**INSTRUCTION:**
Reproduce the entries below verbatim, from the line with "Given: Click the System" up to and including the line with "Looking at the screenshot, I should coord(85,730).".
..............................
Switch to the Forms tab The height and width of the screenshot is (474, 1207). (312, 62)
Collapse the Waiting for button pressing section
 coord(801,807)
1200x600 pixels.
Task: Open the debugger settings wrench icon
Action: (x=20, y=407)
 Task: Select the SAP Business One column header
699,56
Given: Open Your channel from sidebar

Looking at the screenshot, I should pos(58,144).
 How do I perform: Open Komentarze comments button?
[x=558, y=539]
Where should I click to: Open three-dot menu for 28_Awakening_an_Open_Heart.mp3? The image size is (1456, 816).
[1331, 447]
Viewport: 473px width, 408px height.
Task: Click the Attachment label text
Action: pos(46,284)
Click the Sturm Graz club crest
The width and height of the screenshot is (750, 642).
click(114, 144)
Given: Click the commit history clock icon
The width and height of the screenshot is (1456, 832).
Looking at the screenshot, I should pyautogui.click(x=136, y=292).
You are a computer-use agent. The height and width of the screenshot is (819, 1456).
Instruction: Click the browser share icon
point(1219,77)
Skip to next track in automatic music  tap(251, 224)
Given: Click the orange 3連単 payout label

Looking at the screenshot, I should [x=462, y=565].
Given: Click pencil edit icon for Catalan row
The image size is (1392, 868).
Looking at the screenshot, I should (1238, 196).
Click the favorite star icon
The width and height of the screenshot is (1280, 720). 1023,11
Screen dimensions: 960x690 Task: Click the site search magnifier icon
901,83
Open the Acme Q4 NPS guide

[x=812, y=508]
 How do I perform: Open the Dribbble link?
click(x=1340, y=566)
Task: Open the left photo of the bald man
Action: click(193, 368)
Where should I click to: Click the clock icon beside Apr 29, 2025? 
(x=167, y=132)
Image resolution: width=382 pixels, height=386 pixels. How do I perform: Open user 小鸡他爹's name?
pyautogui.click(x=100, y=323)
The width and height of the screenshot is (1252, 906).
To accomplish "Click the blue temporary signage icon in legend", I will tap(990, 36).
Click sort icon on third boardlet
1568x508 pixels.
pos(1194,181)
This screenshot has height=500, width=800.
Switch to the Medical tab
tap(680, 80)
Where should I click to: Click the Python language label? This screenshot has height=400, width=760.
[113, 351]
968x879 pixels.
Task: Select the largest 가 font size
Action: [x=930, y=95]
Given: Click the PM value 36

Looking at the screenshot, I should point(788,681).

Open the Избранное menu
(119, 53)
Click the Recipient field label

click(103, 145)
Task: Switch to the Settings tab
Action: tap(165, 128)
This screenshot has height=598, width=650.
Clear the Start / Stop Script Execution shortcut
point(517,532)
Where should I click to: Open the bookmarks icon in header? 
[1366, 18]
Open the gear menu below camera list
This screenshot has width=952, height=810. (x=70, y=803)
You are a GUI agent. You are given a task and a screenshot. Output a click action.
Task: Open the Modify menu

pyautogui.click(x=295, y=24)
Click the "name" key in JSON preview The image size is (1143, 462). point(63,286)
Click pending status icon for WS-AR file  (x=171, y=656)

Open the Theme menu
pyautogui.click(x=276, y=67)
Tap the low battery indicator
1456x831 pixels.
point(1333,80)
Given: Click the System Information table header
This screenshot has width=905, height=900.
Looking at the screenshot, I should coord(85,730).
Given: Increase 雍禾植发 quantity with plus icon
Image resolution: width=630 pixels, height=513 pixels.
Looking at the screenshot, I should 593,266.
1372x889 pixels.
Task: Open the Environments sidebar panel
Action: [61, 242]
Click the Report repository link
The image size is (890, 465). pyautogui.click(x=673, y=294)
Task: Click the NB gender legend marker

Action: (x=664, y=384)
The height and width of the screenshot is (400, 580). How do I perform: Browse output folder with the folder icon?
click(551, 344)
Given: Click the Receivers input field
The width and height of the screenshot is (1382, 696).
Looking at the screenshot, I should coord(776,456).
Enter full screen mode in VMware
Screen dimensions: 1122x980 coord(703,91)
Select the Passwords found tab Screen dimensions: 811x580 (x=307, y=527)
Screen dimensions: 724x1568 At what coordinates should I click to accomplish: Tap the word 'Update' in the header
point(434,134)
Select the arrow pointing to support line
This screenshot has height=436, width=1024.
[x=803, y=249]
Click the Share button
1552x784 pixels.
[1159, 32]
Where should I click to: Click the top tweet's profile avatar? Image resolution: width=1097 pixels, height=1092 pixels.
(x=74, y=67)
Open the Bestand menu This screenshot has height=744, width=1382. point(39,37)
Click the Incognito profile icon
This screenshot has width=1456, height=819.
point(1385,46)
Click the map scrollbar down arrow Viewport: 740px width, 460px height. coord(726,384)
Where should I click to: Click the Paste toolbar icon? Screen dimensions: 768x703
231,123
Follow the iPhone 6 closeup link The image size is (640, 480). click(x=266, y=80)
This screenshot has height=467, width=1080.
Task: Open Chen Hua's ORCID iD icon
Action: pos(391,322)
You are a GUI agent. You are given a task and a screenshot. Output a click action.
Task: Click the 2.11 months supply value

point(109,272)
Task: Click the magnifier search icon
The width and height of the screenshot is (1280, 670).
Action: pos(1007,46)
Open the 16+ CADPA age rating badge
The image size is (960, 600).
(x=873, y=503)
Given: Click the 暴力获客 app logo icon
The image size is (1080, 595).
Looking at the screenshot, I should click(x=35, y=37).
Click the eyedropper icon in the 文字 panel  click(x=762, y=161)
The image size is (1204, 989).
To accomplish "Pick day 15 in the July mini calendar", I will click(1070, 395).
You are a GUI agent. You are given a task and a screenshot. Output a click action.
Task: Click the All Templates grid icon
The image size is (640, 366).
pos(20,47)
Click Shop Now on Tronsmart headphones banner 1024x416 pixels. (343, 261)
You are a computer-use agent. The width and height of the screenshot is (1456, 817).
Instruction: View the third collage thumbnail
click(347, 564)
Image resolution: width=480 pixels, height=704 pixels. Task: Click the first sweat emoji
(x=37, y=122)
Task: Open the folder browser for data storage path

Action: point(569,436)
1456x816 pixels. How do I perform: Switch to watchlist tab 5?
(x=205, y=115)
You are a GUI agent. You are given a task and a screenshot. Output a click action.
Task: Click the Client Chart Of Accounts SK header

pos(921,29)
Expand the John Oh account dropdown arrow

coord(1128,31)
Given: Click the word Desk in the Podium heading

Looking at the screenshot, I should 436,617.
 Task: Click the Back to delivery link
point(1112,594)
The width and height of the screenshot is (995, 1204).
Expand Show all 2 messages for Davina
..............................
**TASK RESULT:**
Given: Click the System Information table header
This screenshot has width=905, height=900.
Looking at the screenshot, I should coord(85,730).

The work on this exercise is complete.